- **REQUIRED ACTION**
Exact repetition, please: start with the line where "Select the Boise (BOI) fare" appears and stop after the final line of the records.

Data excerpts
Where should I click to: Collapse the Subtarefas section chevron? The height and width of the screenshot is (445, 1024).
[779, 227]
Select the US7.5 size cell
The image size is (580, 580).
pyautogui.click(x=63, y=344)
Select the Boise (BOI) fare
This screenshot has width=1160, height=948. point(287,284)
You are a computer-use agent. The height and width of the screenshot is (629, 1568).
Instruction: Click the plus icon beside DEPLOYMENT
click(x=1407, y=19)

- **RESULT OF THIS TASK**
Select the Boise (BOI) fare
This screenshot has width=1160, height=948. point(287,284)
You are a computer-use agent. The height and width of the screenshot is (629, 1568).
Instruction: Click the plus icon beside DEPLOYMENT
click(x=1407, y=19)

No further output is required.